Problem requirements: As you write out the lines from the one containing "You are a GUI" through the last line of the records, keep them exact and leave out pictures.

Raw data:

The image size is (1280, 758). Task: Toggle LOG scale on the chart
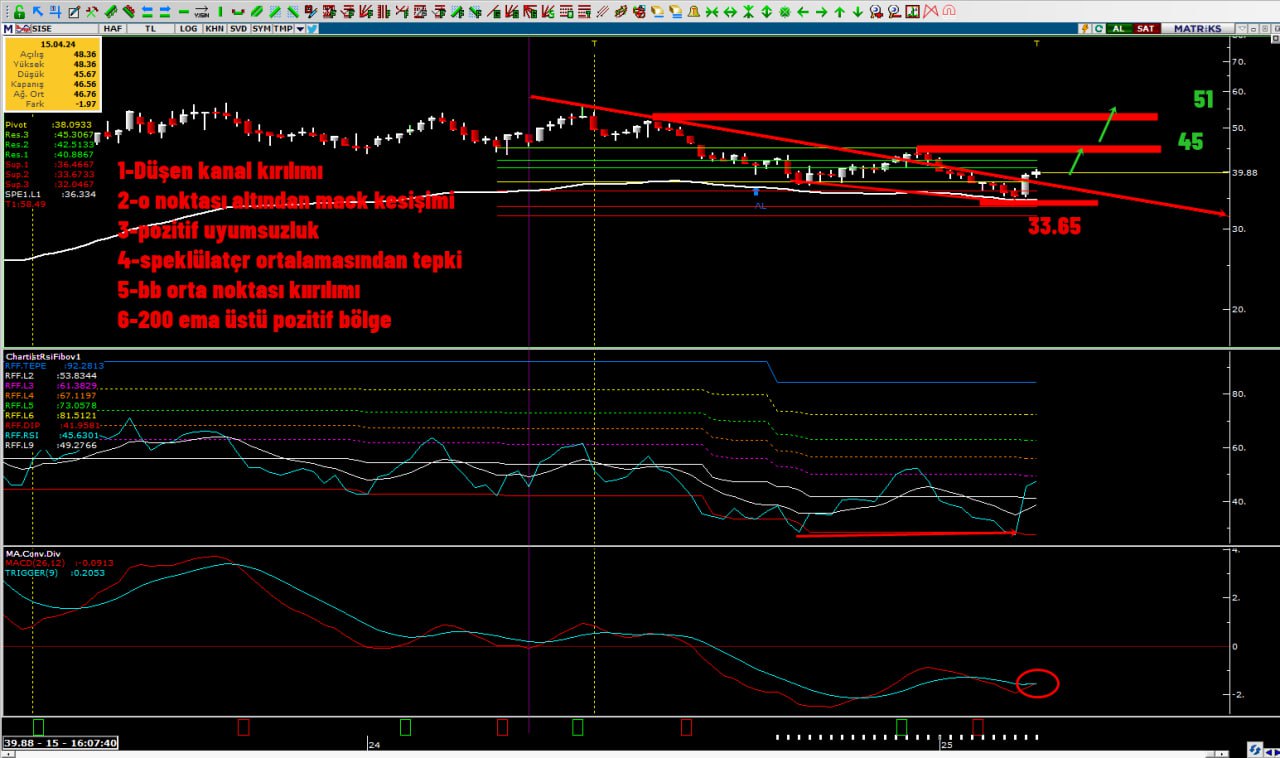188,29
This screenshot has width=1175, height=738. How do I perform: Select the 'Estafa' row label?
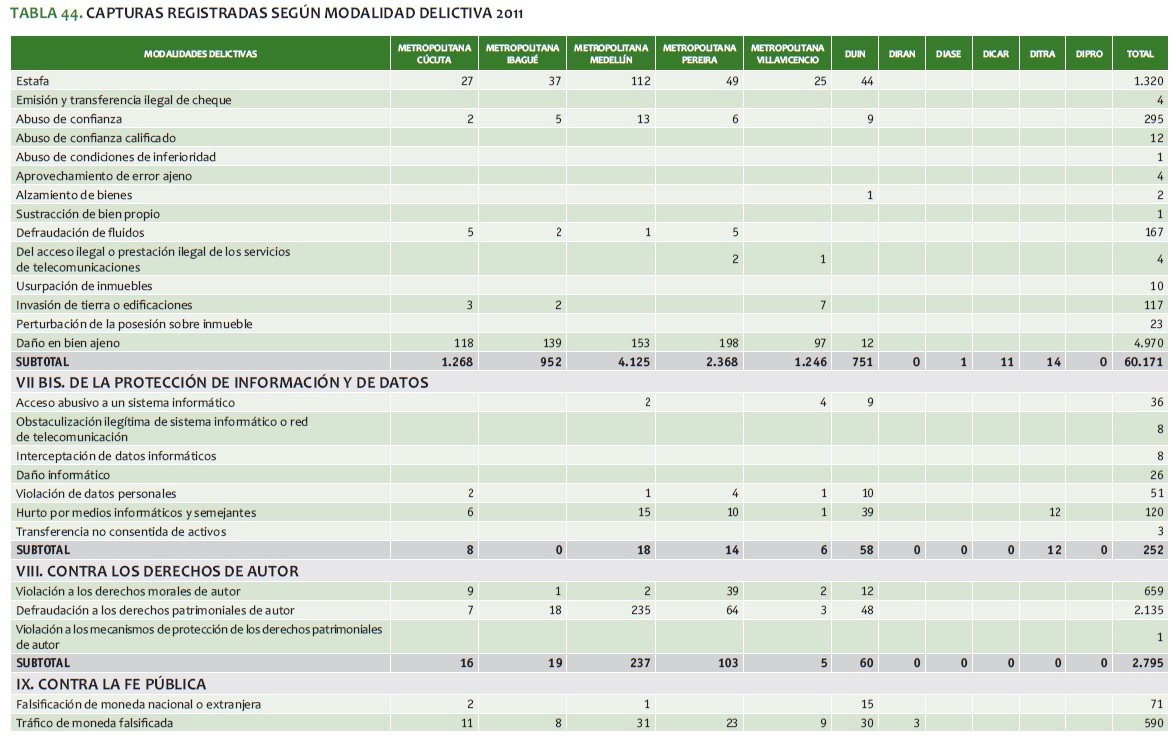click(33, 81)
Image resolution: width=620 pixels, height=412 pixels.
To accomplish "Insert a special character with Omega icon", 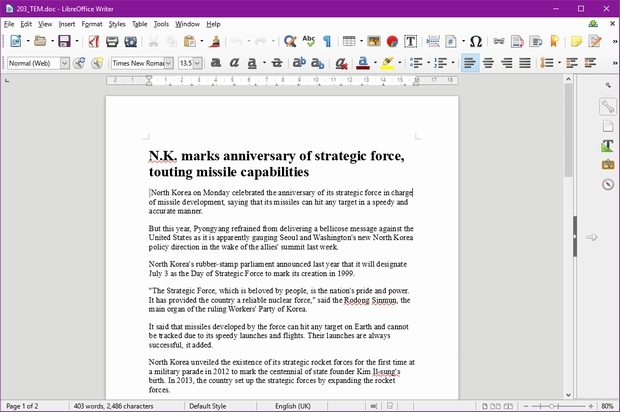I will coord(476,41).
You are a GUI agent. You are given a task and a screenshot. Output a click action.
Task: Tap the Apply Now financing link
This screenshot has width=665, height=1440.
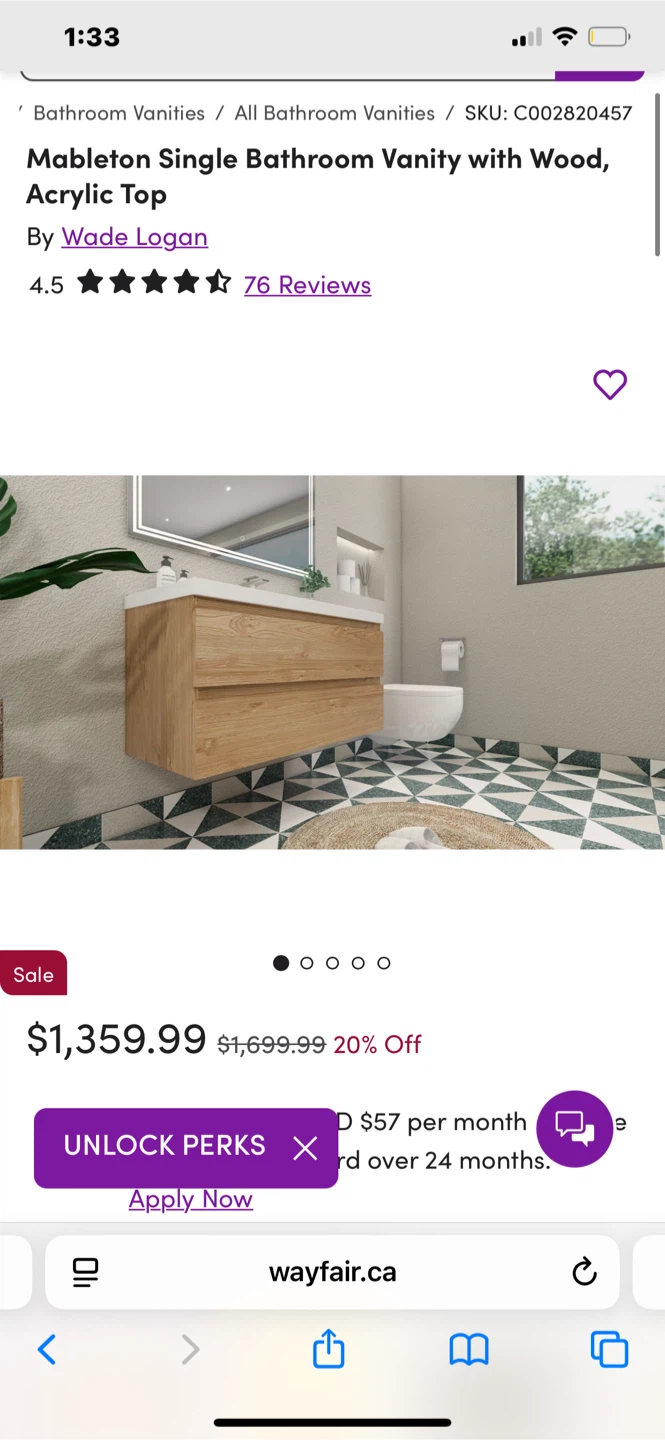[x=190, y=1199]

Written solution:
You are a GUI agent. You are given a task and a screenshot. Output a click action.
Task: Tap the Apply Now financing link
This screenshot has width=665, height=1440.
[x=190, y=1199]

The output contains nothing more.